For the past years, Thompson has being flowering with
Ghana’s budding democracy and has become one of the
products of Ghana’s democratic conscience in a country
where for sometime the long years of heavy military and
one party regimes created in its wake profound crisis of
intellectual unfreedom against the background of
traditional Ghanaian humanistic debate, learning and
philosophy.
In Thompson, Ghanaian democracy is coming to terms with
the Indian Nobel Prize-winning laureate Amatya Sen
reasoning that development necessitates the unblocking
of foremost sources of unfreedom – “poverty as well as
tyranny, poor economic opportunities as well as
systematic social deprivation, neglect public facilities
as well as intolerance or overactivity of repressive
states.”
Further to such freedoms in development, Thompson’s
ability to appropriate Ghana’s democratic freedoms to
further open up the development process reminds me of
Alexander Solzhenitsyn, the Russian Nobel laureate, more
especially in his great work The Gulag Archipelago.

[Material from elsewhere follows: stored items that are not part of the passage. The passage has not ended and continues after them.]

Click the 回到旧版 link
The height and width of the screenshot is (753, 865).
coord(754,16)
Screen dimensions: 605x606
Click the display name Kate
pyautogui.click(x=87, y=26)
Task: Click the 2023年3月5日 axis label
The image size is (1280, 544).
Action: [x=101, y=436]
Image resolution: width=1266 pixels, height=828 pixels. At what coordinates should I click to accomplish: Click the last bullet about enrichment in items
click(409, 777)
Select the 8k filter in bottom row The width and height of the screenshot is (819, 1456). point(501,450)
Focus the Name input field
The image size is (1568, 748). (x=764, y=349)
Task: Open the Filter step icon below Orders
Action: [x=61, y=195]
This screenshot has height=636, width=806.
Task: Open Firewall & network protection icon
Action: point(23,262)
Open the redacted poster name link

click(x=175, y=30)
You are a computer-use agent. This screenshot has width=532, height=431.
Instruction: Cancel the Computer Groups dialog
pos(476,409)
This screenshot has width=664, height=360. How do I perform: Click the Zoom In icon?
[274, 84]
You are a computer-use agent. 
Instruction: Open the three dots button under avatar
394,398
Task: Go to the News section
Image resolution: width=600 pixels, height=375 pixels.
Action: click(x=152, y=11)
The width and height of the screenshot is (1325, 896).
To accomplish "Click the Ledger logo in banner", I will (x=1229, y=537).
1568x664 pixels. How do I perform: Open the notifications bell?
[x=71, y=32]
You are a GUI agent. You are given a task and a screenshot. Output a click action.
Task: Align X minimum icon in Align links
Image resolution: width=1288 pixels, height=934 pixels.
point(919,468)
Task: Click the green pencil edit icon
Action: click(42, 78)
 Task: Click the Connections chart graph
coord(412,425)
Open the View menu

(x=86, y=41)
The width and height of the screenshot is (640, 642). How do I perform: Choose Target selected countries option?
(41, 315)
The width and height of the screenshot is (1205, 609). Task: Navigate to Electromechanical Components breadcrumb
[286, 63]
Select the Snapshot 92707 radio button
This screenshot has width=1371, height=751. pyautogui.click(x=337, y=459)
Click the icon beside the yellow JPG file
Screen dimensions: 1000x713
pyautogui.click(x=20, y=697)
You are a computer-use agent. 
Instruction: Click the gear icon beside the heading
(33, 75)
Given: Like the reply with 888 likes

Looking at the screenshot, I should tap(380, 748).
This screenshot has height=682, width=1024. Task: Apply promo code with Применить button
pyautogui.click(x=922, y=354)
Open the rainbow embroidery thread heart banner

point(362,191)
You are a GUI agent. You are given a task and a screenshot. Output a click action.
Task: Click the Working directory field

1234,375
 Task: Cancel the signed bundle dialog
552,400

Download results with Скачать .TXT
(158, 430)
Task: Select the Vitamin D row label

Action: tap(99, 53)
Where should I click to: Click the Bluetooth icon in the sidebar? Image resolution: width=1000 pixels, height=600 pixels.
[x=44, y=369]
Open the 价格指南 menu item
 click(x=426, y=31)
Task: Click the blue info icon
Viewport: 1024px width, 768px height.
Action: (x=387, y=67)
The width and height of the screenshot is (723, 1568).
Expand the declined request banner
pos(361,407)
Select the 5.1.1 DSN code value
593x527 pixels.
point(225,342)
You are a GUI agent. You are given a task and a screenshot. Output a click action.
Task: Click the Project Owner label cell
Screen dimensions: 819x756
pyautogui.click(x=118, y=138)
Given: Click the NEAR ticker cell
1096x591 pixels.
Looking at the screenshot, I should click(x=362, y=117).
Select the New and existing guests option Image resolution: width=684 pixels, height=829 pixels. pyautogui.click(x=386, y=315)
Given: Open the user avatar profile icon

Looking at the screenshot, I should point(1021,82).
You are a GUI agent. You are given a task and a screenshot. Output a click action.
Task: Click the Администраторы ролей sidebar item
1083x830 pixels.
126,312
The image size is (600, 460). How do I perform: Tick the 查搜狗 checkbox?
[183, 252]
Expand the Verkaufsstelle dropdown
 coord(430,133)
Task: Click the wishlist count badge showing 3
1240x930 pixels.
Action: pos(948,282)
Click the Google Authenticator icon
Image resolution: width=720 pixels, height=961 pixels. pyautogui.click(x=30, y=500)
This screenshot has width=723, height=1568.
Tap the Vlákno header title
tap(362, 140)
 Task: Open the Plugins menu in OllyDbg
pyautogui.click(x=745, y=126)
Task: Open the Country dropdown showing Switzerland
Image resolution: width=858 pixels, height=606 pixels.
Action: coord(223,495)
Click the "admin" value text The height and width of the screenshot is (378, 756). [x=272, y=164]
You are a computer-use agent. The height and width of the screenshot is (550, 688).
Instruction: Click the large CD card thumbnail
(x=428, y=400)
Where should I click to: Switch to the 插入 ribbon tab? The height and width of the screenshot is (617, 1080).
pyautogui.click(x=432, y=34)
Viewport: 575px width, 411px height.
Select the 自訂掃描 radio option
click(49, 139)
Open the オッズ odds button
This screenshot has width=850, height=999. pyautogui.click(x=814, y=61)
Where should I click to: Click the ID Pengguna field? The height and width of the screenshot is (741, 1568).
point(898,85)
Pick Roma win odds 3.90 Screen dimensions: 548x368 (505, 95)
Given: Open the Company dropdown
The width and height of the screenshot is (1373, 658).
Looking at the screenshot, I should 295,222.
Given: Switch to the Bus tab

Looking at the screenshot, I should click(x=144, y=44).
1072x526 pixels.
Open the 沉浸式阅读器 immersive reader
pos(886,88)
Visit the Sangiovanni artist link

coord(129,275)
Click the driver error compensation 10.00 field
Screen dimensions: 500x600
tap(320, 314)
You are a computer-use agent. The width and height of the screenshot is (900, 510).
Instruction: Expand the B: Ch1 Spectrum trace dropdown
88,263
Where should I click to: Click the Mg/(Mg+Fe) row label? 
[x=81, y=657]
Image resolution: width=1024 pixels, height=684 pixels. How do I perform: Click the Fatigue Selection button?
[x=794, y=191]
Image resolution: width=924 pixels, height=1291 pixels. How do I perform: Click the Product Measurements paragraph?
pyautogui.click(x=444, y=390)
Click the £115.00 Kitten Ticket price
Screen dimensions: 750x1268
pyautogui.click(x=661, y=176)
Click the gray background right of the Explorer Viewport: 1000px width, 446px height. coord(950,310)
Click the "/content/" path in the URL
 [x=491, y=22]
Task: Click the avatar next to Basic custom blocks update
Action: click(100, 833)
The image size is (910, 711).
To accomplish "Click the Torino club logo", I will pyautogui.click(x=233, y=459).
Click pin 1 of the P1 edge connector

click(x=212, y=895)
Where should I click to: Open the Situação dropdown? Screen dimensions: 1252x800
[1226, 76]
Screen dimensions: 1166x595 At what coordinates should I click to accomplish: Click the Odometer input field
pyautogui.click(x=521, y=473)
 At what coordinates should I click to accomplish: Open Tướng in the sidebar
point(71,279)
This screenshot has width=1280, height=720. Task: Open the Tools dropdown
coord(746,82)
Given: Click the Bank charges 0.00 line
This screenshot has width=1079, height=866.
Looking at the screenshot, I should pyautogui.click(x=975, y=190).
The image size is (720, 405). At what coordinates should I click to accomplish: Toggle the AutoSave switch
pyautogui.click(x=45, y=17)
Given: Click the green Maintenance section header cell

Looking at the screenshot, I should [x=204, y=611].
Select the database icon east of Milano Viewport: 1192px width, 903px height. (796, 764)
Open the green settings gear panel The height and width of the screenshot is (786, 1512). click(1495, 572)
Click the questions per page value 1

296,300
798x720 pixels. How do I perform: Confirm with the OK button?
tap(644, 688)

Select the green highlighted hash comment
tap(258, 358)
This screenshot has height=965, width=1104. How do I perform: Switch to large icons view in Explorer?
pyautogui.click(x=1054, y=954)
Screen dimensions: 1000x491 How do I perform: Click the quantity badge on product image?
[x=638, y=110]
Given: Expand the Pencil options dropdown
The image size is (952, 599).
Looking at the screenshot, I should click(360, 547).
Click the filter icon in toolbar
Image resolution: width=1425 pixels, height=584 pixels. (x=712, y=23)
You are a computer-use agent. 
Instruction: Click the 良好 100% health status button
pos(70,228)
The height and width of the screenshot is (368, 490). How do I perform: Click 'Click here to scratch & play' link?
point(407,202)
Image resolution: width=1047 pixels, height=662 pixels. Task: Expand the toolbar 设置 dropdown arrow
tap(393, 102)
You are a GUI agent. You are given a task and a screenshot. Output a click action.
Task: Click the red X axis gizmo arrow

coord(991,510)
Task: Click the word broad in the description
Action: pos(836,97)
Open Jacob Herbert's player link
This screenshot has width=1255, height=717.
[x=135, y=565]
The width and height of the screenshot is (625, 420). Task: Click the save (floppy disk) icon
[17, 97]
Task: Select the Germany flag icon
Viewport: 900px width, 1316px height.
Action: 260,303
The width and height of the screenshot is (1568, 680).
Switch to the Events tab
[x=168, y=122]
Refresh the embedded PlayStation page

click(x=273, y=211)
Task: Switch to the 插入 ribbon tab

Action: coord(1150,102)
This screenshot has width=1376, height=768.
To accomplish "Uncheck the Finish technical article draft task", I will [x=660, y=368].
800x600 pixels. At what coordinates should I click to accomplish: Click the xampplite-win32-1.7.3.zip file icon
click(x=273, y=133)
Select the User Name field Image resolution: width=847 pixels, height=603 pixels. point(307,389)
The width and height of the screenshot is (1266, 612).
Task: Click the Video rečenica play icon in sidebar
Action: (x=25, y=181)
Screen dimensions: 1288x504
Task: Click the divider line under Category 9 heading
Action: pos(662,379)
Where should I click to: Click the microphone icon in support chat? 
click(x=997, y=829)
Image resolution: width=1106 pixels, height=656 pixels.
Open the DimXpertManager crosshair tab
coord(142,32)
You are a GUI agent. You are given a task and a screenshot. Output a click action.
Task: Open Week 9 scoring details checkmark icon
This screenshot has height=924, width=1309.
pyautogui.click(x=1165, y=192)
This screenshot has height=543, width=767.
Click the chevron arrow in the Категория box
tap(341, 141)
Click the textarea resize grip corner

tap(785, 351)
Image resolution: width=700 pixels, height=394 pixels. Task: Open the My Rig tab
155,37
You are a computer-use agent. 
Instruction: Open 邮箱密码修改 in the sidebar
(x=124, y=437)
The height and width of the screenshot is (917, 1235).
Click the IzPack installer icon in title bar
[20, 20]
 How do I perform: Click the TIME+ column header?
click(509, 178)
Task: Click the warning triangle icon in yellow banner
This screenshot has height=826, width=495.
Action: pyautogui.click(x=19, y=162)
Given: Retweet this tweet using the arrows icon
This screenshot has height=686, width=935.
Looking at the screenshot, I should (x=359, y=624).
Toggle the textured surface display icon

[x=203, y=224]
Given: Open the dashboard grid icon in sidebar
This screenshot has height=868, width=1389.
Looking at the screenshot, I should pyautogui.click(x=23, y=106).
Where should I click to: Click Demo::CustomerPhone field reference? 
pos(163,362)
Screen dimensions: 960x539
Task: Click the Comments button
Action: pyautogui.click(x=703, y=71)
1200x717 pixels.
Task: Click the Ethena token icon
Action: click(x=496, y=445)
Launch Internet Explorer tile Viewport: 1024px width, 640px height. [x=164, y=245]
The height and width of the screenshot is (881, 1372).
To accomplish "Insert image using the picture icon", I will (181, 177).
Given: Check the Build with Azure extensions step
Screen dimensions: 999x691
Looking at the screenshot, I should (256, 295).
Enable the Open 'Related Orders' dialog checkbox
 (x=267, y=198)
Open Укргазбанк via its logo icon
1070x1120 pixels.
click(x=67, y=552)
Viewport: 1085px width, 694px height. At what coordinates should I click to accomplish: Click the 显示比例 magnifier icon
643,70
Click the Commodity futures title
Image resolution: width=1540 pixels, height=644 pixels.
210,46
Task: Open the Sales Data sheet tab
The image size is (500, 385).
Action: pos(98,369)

For
Solzhenitsyn, it is not merely to be free but that
freedom should have an aim and it has to be critical
aim. In the context of Thompson, Ghana’s democratic
freedom necessitates wise choices and noblest
aspirations and that means in the context of Ghanaian
values and progress, it matters what Ghana choose in its
overall development process.
Thompson’s crusades against the GT sales aren’t only
from his personal conviction that has been fertilized by
Ghana’s democracy, but sometimes partnering with other
like-minded. On August 1, Thompson and five other folks,
more from the Convention Peoples Party (CPP), instituted
a civil action against the ruling NPP over its planned
sale of GT to Vodafone. Thompson and his associates are
asking the court to revoke the deal and dissolve the
newly created ‘Enlarged Ghana Telecom’ and that the
agreement is without due process. More seriously, as
Thompson reveals in his economic nationalism, is his
group calling for the restoration of the fibre optic
network to the state-owned Volta River Authority that
had managed such ventures well before.
Thompson’s grumble with the attempted GT sales borders
more with economic nationalism as well as accountability
and financial prudence. In Thompson, democracy has given
the Ghanaian the platform to dissect the society deeply
and join in how the development process should be
directed against the backdrop of its elites who are
perceived not to think well, especially from within
Ghanaian cultural values, as the Southeast Asians have
done. Still, in Thompson we see the new social
democratic CPP (that has metamorphosised from its
earlier Marxist-Leninist ranting) that had in its years
of rule under first President Kwame Nkrumah been
economically inefficient, politically destabilizing and
imperially expensive re-tooling itself – CPP was
undemocratic.
Restless, articulate and with good grasp of Ghana,
democratic gadfly Thompson reveal the new debate for an
“African Way,” where African cultural values are mixed
with the global prosperity ones for progress. Last year,
Thompson saw the Ghana Investment Promotion Centre
(that’s supposed to help develop 90 percent of
indigenous industries) sick and advocated for its
restructuring “with a greater focus on the development
of the micro and small scale sectors to better
complement Government's efforts at achieving middle
income status.”
Like the Ghana Telecom campaigns, Thompson isn’t saying
privatization or globalization or the private enterprise
isn’t good (as some may think of him as a socialist),
what he is saying is that such ventures should flow from
Ghanaian/African values, history and experiences in
relation to the global progress so as to give good
sense, deal and confidence to the Ghanaian development
process. No doubt, Thompson has asserted to the
Accra-based The Statesman that “the informal economy,
which employs about 85 percent of the total workforce in
Ghana, contributes only 40 percent of Gross Domestic
Products, while the formal sector, with 15 percent
employment rate, generates 60 percent of GDP.” “This
imbalance,” Thompson said, “cannot prepare the private
sector to accelerate the growth of the economy.”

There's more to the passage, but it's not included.